Как ни старался Нисато, но изумления скрыть не сумел.

— Жест доброй воли?

— Именно, — подтвердил Паскаль, откидываясь на спинку кресла.

Нисато задумался над услышанным, и Блез видел, что тот действительно заинтересовался. Лидер Сынов Салинаса хранил молчание, поскольку понимал, что будет большой ошибкой вмешиваться в размышления инфорсера.

Наконец Нисато подался вперед и произнес:

— Отведи меня к ней.


— Не нравится мне все это, — заявила Верена Каин. — Ни капельки.

— Губернатор Барбаден не разделяет ваших опасений, — сказал Уриил.

— Губернатор Барбаден, — произнесла она, чрезмерно подчеркивая титул, — больше не командует Ачаманскими Фалькатами. Полк передан в мое подчинение, и только я могу решать, что для него приемлемо, а что — нет.

— Лично мне казалось, что Ачаманские Фалькаты больше не являются полком, состоящим на действительной службе, и имеют статус Сил Планетарной Обороны, — не удержался от колкости Уриил. — Следовательно, распоряжается ими губернатор Барбаден.

Каин бросила на него испепеляющий взгляд, и капитан даже немного устыдился того, какое наслаждение испытал, заставив ее разгневаться. Сидевшего рядом Пазания злость полковника Каин тоже откровенно веселила.

— А лично мне казалось, что вас двоих вообще изгнали из ордена.

— Ага. Вот только мы-то возвращаемся домой, — заметил Пазаний. — Фалькаты же так навеки и останутся в СПО.

Уриил безуспешно попытался скрыть улыбку, когда разъяренная Каин развернулась на пятках и зашагала к своему адъютанту, выглядящему затюканным человеку по имени Баском. С той самой поры, как они познакомились с Каин, Уриил ни разу не видел на ее лице ничего, кроме раздражительности и презрения, словно сам факт его существования оскорблял ее тонкую натуру. Но, узнав о бойне в Хатуриане, или, как его еще называли, Зоне Поражения, он перестал обращать внимание на полковника и ее буйный темперамент.

Уриил выбросил мысли о Каин из головы и перевел взгляд на нескольких сервиторов, под управлением парочки оставшихся на планете технопровидцев подсоединявших кабели генераторов.

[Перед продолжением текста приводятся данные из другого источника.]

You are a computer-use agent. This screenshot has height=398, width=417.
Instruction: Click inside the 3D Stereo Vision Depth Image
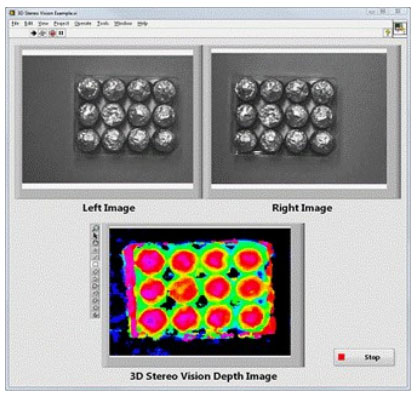[x=200, y=292]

Холодный воздух инженерного ангара «Клекочущих орлов» пропах металлом и электричеством. Сейчас здесь стояли два боевых танка «Леман Русс», сверкавших свежей смазкой и окутанных топливными парами. Из-под их днищ к покашливающему генератору тянулись гофрированные кабели.

Уриила не слишком интересовали могучие боевые машины, его вниманием полностью завладел комплект брони, помещенной в самом центре ангара. Мастеровые Лито Барбадена начистили ее поверхности, возвратив им былой вид, и теперь, словно последний воин, оставшийся стоять на поле битвы, доспехи замерли в неподвижности. Все их сочленения были сейчас заклинены, и они ничем не могли проявить скрытую в них силу.

Заплечная силовая установка брони оказалась полностью разряжена, и никакие старания дворцовых адептов не помогли исправить эту ситуацию. Тогда Пазаний предположил, что армейские генераторы и подключения имеют больше шансов, и после того, как космодесантники подали прошение губернатору Барбадену, конвой бронемашин пересек город и вкатился во владения «Клекочущих орлов».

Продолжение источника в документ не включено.